In particolare è già attivo un servizio di prenotazione telefonica (011/9513281 – 011/9513415) per fornire informazioni ai cittadini.

Le coppie, potranno compilare il modulo allegato ed inviarlo via e-mail all’indirizzo stato.civile@comune.rivoli.to.it oppure a mezzo PEC comune.rivoli.to@legalmail.it.

Verranno richiamate e invitate a presentarsi presso l’Ufficio Stato Civile in base alla data prescelta per la costituzione dell’Unione, salvo disponibilità.

IMPORTANTE: il cittadino straniero che vuole costituire in Italia un’unione civile DEVE presentare, al momento della richiesta, anche una dichiarazione dell’autorità competente del proprio Paese dalla quale risulti che, secondo l’ordinamento giuridico di appartenenza, nulla osta alla costituzione dell’unione civile.
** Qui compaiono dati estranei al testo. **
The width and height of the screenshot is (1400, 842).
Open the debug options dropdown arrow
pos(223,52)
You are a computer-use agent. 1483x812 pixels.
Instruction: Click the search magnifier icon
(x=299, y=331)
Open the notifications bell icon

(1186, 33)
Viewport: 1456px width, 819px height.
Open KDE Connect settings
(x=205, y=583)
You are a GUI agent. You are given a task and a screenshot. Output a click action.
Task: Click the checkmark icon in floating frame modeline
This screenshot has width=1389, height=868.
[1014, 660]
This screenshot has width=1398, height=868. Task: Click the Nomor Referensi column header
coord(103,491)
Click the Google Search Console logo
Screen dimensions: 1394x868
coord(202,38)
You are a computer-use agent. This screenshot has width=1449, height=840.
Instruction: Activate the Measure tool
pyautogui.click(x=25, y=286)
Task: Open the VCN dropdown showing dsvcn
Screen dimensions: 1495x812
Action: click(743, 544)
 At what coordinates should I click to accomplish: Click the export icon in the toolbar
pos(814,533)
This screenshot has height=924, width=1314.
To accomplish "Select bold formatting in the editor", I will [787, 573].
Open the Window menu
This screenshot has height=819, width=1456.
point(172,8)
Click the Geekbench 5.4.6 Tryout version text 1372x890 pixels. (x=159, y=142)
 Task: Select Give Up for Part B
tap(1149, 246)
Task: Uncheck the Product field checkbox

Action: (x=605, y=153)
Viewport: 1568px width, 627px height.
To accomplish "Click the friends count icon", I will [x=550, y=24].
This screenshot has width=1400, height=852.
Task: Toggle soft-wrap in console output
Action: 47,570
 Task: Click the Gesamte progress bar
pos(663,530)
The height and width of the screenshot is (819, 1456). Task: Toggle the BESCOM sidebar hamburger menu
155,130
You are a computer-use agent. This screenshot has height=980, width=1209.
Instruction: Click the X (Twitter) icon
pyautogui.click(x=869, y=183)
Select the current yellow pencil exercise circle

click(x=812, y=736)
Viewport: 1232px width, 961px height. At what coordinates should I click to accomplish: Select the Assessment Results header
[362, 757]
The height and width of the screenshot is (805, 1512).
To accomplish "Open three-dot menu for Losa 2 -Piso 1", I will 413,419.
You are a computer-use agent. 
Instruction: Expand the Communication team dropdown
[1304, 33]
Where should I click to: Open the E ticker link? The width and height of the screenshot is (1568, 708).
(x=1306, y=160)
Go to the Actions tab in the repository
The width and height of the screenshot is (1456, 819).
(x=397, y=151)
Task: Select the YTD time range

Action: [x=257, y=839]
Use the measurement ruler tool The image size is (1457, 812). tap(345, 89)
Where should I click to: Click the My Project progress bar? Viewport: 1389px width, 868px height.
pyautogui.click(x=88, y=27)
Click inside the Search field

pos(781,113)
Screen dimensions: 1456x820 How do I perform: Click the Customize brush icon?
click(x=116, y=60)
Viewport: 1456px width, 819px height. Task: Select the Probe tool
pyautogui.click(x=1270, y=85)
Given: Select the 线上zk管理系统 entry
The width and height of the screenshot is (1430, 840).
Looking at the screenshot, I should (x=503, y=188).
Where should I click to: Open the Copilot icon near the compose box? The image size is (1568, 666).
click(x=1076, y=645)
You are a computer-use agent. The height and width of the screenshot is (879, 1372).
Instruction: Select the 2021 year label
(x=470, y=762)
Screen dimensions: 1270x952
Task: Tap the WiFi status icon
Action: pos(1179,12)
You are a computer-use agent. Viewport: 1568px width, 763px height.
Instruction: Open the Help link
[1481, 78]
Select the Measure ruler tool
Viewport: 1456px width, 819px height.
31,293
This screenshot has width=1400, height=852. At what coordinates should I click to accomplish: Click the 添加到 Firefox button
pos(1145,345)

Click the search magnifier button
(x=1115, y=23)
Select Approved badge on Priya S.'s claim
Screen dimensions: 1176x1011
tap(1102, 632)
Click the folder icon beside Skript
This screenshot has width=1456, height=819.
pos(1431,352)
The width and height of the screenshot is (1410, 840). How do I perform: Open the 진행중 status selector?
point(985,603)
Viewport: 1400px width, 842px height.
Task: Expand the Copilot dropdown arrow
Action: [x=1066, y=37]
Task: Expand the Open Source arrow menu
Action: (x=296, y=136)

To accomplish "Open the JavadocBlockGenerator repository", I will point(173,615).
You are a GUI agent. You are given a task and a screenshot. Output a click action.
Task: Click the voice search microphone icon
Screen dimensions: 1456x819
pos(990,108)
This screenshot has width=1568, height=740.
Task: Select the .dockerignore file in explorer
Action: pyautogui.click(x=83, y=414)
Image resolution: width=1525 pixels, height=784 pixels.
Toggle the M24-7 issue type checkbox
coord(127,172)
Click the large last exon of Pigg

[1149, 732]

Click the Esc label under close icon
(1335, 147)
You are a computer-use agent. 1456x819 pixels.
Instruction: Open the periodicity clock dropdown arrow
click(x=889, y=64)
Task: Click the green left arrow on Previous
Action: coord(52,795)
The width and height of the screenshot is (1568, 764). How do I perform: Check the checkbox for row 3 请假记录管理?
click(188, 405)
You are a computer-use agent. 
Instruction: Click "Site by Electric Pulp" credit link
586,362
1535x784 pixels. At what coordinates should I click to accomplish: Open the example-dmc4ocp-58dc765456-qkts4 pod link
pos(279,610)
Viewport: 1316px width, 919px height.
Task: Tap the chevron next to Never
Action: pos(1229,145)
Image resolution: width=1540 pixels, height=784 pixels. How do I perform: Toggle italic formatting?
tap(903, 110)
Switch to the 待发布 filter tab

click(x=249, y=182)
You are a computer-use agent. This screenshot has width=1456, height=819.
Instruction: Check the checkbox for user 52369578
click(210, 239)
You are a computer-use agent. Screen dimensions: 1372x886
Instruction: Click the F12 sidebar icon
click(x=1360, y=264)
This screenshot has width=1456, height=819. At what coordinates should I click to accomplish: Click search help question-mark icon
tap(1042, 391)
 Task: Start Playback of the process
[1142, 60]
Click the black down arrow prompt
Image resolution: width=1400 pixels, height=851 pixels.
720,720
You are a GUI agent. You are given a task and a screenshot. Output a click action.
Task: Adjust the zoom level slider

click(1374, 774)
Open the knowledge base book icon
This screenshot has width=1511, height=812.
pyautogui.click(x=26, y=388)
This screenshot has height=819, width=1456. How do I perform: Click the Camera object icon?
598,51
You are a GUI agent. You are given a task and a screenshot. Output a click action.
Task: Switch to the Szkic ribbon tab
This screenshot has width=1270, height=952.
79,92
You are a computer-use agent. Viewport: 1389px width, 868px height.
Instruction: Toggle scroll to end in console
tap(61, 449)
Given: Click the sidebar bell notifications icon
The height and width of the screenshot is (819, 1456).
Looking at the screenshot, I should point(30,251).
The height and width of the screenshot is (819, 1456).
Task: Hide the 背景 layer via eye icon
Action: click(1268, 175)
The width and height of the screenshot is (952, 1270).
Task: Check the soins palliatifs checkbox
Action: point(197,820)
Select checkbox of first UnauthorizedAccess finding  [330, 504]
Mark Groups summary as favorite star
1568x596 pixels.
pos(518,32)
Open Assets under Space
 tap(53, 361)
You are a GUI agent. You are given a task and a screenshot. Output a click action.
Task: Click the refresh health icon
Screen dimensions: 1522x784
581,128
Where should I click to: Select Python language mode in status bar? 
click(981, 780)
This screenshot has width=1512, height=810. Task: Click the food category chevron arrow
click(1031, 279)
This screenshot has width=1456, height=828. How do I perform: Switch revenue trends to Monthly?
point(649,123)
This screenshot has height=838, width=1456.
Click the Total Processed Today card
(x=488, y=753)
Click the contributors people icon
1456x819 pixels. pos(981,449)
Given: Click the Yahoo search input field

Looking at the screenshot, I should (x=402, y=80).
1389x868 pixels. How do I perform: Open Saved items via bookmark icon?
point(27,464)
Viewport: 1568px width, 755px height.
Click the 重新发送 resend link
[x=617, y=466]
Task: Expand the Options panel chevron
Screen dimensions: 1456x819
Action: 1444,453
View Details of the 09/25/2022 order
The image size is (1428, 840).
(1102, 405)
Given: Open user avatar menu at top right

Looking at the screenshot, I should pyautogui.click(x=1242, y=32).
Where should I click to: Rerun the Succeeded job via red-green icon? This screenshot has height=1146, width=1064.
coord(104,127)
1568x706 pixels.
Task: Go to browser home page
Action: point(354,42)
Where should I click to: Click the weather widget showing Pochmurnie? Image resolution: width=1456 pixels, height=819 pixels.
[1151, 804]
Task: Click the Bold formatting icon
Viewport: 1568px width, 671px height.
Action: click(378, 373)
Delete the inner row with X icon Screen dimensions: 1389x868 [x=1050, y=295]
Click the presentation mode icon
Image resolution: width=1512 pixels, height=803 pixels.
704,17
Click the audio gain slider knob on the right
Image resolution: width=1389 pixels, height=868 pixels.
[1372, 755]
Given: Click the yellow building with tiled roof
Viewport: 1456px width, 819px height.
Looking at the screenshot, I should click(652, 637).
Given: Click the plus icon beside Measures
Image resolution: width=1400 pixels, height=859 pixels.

La dichiarazione deve essere preventivamente legalizzata presso la Prefettura di Torino, se non vi sono convenzioni internazionali tra l’Italia e lo Stato di appartenenza dello straniero che ne stabiliscano l’esenzione. Il documento, oltre alla dichiarazione di cui sopra, deve contenere le generalità complete dell’interessato (nome, cognome, luogo e data di nascita, residenza e stato civile).

Regime patrimoniale dell’unione civile: all’atto della costituzione dell’unione civile le parti possono dichiarare la scelta del regime patrimoniale dell’unione stessa (regime di separazione dei beni o regime di comunione dei beni). In assenza di dichiarazione il regime patrimoniale dell’unione sarà quello della comunione dei beni.

Eventuale scelta del cognome comune dell’unione civile: le parti, al momento della dichiarazione di costituzione dell’Unione, possono decidere di assumere, per la durata dell’unione un “cognome comune” scegliendolo tra i loro; la parte può decidere di anteporre o posporre il proprio cognome a quello scelto come “comune” (articolo 1 comma 10 Legge 76/2016).